The only way to save the country from FDR’s “ill-fated” policies, they asserted, was to create a military state run by former servicemen, with Roosevelt serving as a figurehead. And, promising Smedley Butler an army of 500,000 men and financial backing from the wealthy elite, he was pressed to lead a peaceful march on the White House to displace Roosevelt.
Concerned that nobody would believe his telling of such a treasonous plan, Smedley Butler involved a former Philadelphia police captain and a reporter he knew, both of whom, once they had gained the trust of the conspirators, were able to corroborate his story
Subsequently they testified that the conspirators believed a fascist state was the only answer for America, and that Smedley was the “ideal leader” because he “could organize one million men overnight.”
But on 24 November 1934 Major General Smedley Butler’s testimony before the Special Committee on Un-American Activities received a luke warm reception. Discounting a large part of Butler’s address the committee declined to subpoena men like John W. Davis, a former presidential hopeful, or Thomas W. Lamont, a partner with J.P. Morgan & Company. However, once Smedley Butler’s two corroborating witnesses had testified, the committee began to investigate further and found all of Smedley Butler’s claims to be factual.
But the committee’s final report was never made public and the major media was able to belittle and deride Smedley Butler’s testimony. And those allegedly implicated, ranging from the DuPont family, the Goodyear Tyre Company, to Prescott Bush, the grandfather of future President George W. Bush, laughed off Butler’s claims.
Evidence of the validity of Butler’s testimony was not released until the 21st century, when the committee’s papers were released into the Public Domain. No one was ever prosecuted in connection with the plot.
For his part, Smedley butler continued advocating for veterans. And he also became a staunch opponent of Capitalism, which he said fed war mongering interests. His views were published in his well-known short book War is a Racket, which was published in 1935.
Smedley Butler later became a staunch opponent of Capitalism and an outspoken critic of American wars and their consequences. In 1935, Butler wrote a book titled War Is a Racket, where he describes and criticizes the workings of the United States in its foreign actions and wars, such as those in which he had been involved, including the American corporations and other imperialist motivations behind them. After retiring from service, he became a popular advocate, speaking at meetings organized by veterans, pacifists, and church groups in the 1930s.

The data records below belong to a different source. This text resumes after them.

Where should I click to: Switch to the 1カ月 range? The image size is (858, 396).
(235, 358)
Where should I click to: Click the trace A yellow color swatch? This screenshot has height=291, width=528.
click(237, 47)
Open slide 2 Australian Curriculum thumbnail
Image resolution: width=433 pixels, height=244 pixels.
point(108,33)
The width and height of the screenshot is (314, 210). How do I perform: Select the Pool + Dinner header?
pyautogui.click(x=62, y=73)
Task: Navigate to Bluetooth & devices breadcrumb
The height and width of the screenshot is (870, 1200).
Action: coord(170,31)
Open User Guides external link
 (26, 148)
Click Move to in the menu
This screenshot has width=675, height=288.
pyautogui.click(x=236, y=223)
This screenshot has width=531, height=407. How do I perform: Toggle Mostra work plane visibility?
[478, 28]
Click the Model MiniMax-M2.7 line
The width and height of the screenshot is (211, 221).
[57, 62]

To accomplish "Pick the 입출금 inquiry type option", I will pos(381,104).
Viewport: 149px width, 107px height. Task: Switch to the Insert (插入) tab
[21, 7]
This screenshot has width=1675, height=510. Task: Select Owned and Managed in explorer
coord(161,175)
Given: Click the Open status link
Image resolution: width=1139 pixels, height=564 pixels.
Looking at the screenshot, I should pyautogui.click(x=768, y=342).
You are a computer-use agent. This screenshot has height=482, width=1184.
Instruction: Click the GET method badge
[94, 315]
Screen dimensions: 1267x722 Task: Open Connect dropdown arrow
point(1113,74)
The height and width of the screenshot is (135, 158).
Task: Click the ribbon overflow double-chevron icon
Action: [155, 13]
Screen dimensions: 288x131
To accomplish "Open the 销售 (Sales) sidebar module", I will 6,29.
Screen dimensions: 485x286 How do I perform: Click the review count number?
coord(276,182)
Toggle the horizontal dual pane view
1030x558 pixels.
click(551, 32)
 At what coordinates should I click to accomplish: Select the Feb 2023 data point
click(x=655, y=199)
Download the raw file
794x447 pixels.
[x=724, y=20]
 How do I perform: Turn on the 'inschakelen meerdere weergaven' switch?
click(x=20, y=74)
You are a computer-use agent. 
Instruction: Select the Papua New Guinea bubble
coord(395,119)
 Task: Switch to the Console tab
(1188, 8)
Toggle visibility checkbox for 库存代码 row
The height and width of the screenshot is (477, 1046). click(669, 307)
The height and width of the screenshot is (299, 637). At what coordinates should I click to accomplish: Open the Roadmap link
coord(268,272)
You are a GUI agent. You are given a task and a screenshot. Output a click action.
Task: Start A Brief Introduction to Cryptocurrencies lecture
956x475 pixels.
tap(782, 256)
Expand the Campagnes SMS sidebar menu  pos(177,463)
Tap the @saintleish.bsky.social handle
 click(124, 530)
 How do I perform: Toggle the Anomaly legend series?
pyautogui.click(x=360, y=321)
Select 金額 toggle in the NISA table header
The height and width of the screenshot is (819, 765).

“I helped to make Mexico and especially Tampico safe for American oil interests in 1914. I helped make Haiti and Cuba a decent place for the National City Bank boys to collect revenues in. I helped in the raping of half a dozen Central American republics for the benefit of Wall Street. The record of racketeering is too long. I helped purify Nicaragua for the international banking house of Brown Brothers in 1909-1912. I brought light to the Dominican Republic for American sugar interests in 1916. I helped make Honduras ‘right’ for American fruit companies in 1903. In China in 1927 I helped see to it that Standard Oil went its way unmolested….Looking back on it, I feel I might have given Al Capone a few hints. The best he could do was to operate his racket in three city districts. We Marines operated on three continents.”